Buna göre, 15.9.2003-19.2.2005 tarihleri arasında yapılan eksik ödemeler nedeniyle davacının 2577 sayılı Yasa'nın 11. maddesi kapsamında 60 günlük süreyi geçtikten çok sonra 13.2.2008 tarihinde yaptığı başvurunun reddi üzerine açılan davanın süre aşımı nedeniyle reddi gerektiğinden, uyuşmazlığın esasına girilerek davanın reddi yolundaki mahkeme kararının belirtilen gerekçe ile onanması gerektiği görüşü ile karara katılmıyoruz.

 GEREKÇEDE KARŞI OY XXX- Davacı, 15.09.2003-19.02.2005 tarihleri arasında tuttuğu nöbetlere ilişkin ödenmeyen ek ödeme tutarlarının ödenmesi talebiyle 13.02.2008 tarihinde idareye başvurmuş ve talebinin idarece 13.02.2008 tarihinde reddedilmesi üzerine, bu ret işleminin iptali ve ödenmeyen ek ödeme tutarının yasal faiziyle ödenmesine yönelik olarak temyize konu davayı açmıştır.

 Her ne kadar davacının idareye başvurusunun temelinde, bu tür ek ödemelerin ödenmeyeceğine dair SSK Ek Ödeme Yönergesine karşı ilgili bir sendika tarafından açılan davada Danıştay idari Dava Daireleri Kurulunun 12.10.2006 tarihli onama kararıyla kesinleşen iptal kararı bulunduğu anlaşılmaktaysa da, somut olayda davacının yazılı başvurusunun 2577 sayılı Kanunun 10. maddesine göre yapılan bir başvuru ve/veya açtığı davanın aynı Kanunun 28. maddesinin 3. fıkrasına göre açılan bir dava olarak nitelenmesine olanak bulunmamaktadır.

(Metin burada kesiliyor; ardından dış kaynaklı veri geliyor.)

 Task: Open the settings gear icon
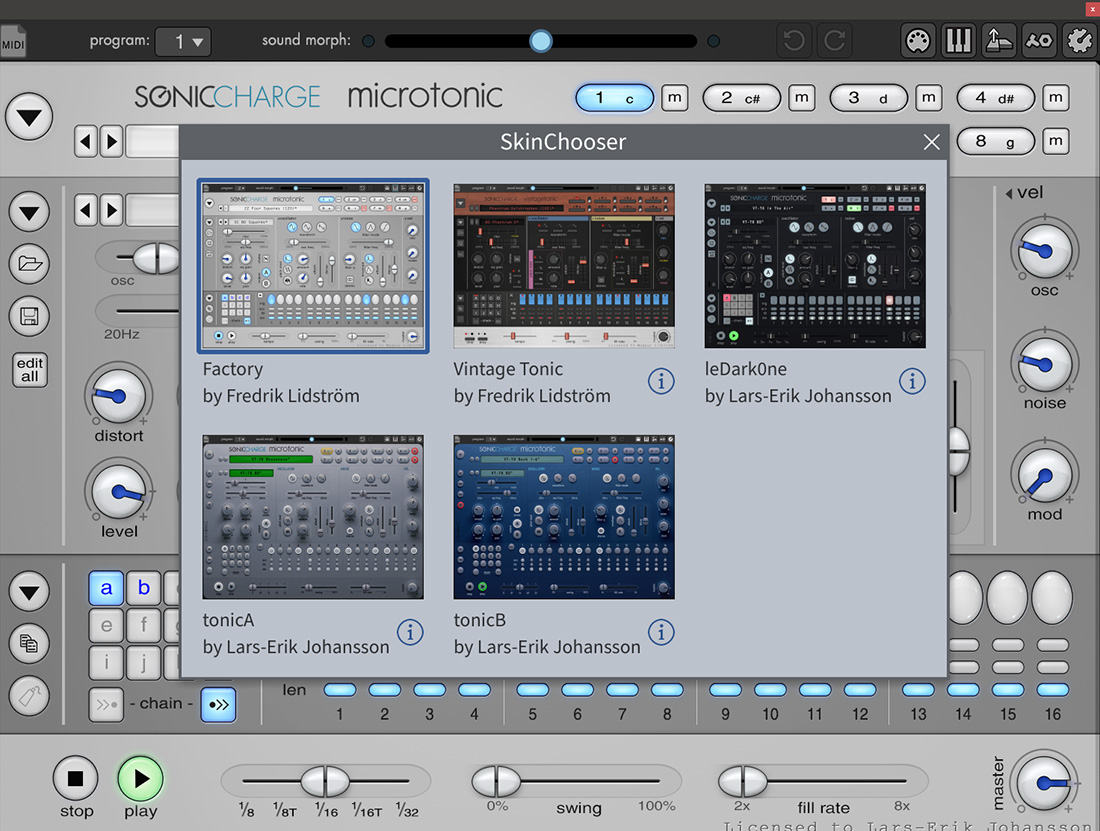pos(1080,41)
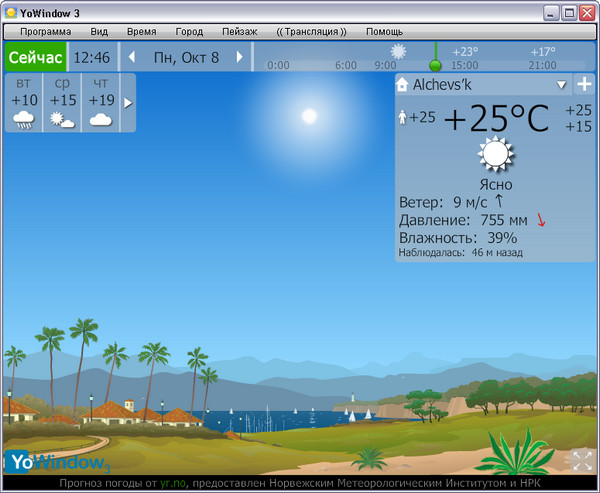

Nitekim somut olayda davacının idarenin bir eyleminden (idarenin hareketsiz kalarak, tutmuş olduğu nöbetler için davacıya ek ödeme yapmama eylemi) ötürü maddi bir zarara uğradığı ve bu zararının karşılanması talebiyle 2577 sayılı Kanunun 13. maddesi uyarınca idareye başvurduğu ve ödeme başvurusunun idarece reddedilmesi üzerine sözkonusu davayı açtığı anlaşılmaktadır. Bu durumda açılan davanın anılan Kanunun 13. maddesi anlamında bir tam yargı davası olarak nitelenmesi daha uygundur, ilgili Yönergenin iptaline ilişkin kararın 12.10.2006 tarihli onama kararı üzerine kesinleştiği dikkate alındığında, davacının gördüğü zarardan tam olarak kendisine tebliğ edilmemiş bu karardan haberdar olduğu tarihte bilgi sahibi olduğu varsayılacağından ve ayrıca idareye yaptığı başvuru her halükarda zarara sebebiyet veren eylemden itibaren 5 yıllık süre içinde kaldığından, somut davanın 2577 sayılı Kanunun 13. maddesi anlamındaki bir tam yargı davası olarak görülmesine hiçbir engel bulunmamakta olup; davacı sözü edilen yönergeye karşı açılan davada taraf olmadığından, davanın 2577 sayılı Kanunun 28. maddesinin 3. fıkrasında öngörülen dava kapsamında görülmesine gerek bulunmamaktadır.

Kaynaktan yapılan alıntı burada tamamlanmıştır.